Ryan Polk’s office is just around the corner from mine. In the space he shares with the city’s Main Street coordinator, Meredith Brown, he labors long and hard drawing out-of-towners to Kilgore.

In a normal year, one not cursed by The Plague, Ryan has a pleasingly long and varied list of events and attractions to tout. Folks come from around the world – or at least a goodly distance – to attend the Texas Shakespeare Festival, the East Texas Pipe Organ Festival, Rangerette Revels. From lesser distances they arrive for KilGogh Art and Wine Festival, the annual derrick lighting, World’s Richest Acre Park, East Texas Oilmen’s Chili Cook-off.

Ryan’s task is not an impossible one, but it’s demanding... he devises creative ways to draw visitors to our restaurants, gas stations, motels, retail shops and then looks for the most cost-effective way to reach his target audience. Visitors to the Pipe Organ Festival might not be the same demographic as those that come for the Shakespeare Festival, Ryan’s job is to appeal to both groups.

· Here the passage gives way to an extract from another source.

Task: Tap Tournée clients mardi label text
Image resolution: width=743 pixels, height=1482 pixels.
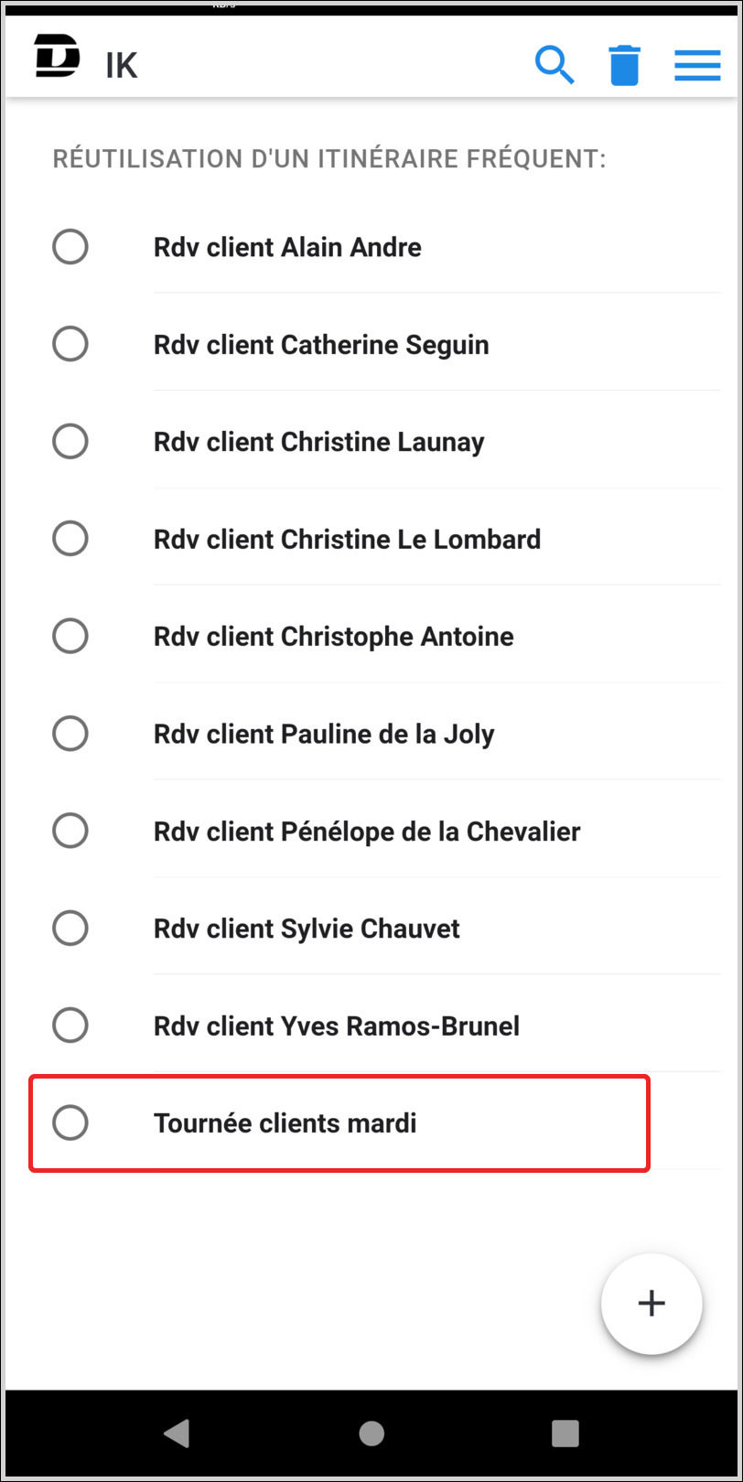Action: coord(285,1122)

This year, the tourism director’s job has been more difficult. Kilgore’s major events were canceled for at least one season by concerns about COVID-19.

It’s hard to know what, alternatively, might bring visitors to your town.

A half-dozen years ago, I rode my motorcycle to Dawson City, Yukon, Canada. I joined another 175 or so motorcyclists at a gathering called Dust2Dawson, staged there annually on the Summer Solstice.

The event – it has become a major fund-raiser for some local charities – commemorates the delivery of Jim’s ashes.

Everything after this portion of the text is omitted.